29. This is therefore to mean that in deciding on the issue of jurisdiction as raised, the court can only confine itself to the lease instrument between the parties as signed by both and rendered in evidence in support of their respective cases.

30. It is noteworthy that as I deliver this ruling, neither of the parties, however remotely attempted to offer any insight or evidence on the kind of business that was to be run by the tenant or as to which business the tenant was running as the parties carried proceedings in court.

31. There is no way to tell that the kind of business that was being carried out by the tenant was a service or commodity business or whether it was one of those envisaged under Section 2 of the Act.
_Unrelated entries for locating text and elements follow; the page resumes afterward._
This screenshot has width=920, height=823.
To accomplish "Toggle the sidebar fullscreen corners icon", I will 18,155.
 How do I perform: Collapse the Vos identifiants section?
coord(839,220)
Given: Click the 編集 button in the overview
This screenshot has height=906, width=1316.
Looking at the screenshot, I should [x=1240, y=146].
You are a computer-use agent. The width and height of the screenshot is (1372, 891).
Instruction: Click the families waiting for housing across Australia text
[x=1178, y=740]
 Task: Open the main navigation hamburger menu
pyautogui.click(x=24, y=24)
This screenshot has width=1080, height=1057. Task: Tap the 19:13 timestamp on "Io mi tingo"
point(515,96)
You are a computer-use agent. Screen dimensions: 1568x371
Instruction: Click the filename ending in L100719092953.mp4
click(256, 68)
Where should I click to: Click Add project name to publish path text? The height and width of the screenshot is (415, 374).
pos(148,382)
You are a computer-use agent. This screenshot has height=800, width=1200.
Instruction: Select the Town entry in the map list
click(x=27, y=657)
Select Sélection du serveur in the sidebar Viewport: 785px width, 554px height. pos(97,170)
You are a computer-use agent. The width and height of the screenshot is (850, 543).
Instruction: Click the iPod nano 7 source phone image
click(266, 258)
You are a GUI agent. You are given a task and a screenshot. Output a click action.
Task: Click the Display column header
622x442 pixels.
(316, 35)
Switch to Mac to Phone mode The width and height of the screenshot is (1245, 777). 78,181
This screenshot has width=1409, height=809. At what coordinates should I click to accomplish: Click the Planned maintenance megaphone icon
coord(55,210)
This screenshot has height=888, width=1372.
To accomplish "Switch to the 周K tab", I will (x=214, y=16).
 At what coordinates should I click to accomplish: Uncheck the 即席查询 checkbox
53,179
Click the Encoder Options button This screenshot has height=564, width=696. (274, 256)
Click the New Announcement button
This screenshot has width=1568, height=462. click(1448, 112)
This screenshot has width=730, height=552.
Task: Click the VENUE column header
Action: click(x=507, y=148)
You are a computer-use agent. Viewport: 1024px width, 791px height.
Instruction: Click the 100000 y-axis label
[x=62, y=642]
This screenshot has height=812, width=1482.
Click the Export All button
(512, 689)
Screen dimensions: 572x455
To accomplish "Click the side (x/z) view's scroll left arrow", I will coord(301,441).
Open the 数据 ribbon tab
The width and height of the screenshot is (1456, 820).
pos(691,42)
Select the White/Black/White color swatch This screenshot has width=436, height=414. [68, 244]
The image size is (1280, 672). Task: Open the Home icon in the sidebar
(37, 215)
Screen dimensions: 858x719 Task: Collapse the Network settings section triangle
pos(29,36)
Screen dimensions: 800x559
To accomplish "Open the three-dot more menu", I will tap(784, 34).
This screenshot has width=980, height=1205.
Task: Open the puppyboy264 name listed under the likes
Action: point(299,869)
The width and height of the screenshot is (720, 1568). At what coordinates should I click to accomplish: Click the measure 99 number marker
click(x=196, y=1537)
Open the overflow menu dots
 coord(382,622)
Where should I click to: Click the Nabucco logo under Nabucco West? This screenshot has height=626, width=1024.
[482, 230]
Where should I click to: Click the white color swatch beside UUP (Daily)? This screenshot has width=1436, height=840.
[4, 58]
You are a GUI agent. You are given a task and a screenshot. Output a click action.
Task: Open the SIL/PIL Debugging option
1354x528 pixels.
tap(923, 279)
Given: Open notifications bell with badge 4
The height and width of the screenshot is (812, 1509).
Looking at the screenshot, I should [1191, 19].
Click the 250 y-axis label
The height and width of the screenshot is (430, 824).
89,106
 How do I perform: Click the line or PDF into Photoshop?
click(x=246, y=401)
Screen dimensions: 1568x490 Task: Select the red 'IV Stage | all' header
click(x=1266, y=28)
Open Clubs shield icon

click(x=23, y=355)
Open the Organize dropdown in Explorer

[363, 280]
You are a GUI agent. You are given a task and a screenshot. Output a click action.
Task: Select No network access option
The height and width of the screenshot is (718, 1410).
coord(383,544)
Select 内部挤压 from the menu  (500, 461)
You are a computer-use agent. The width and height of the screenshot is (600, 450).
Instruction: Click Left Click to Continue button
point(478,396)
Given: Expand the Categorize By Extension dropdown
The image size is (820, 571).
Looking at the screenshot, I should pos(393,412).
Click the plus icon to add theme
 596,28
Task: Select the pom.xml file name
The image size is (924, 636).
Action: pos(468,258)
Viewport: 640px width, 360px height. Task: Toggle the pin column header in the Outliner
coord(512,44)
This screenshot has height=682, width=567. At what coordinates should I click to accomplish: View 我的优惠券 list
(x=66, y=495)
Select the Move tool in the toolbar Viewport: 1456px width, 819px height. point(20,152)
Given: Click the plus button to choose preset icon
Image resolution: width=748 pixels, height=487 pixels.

32. That without any indication on the type of business is run by the tenant, and in view of the clear wording of the lease agreement that the same was founded under the Land Act No. 6 of 2012 and Land Registration Act No. 3 of 2012, I have no difficulty in concluding that the matter before me has legitimate residence before the Environment and Land Court.

33. Article 162 (2) of the Constitution provides that:“Parliament shall establish courts with the status of the High Court to hear and determine disputes relating to -c.the environment and the use and occupation of, and tittle to land.”

34. The environment and Land Court Act Chapter 12 A in its preamble provides that:“It is an Act of Parliament to give effect to Article 162 (2) (b) of the Constitution; to establish a Superior Court to hear and determine disputes relating to the environment and the use and occupation of and tittle to, land, and to make provision for its jurisdiction functions and powers and for corrected purposes.”

35. The jurisdiction of the Environment and Land Court is eloquently demonstrated under Section 13 thereof.

Whether The Landlord Is Entitled To Levy Distress Against The Tenant: 36. Having rendered myself effectively as the question of jurisdiction, it then follows that this particular issue is answered in the negative.

Final Disposition: 37. Having found that the court lacks jurisdiction to preside over this matter, it incumbetent to down the tools that govern the functionality of this court and make no other step in this proceedings but to terminate the same. The orders that therefore commend themselves to me are as follows:i.That both the reference dated 5/6/2023 by the tenant and the notice of motion dated 8/8/2023 are dismissed and/or struck out for want of jurisdiction.ii.That the tenant having failed in his reference and the landlord in her notice of motion, each party will bear its own costs.iii.This file will be closed unless otherwise moved by either party.

RULING DELIVERED ON THE 24TH DAY OF OCTOBER 2024 IN THE PRESENCE OF:M/s Wanjala for the landlord/applicantM/s Kandenyi for the tenant/respondentHON. NDEGWA WAHOME, MBSMEMBERBUSINESS PREMISES RENT TRIBUNAL24/10/2023.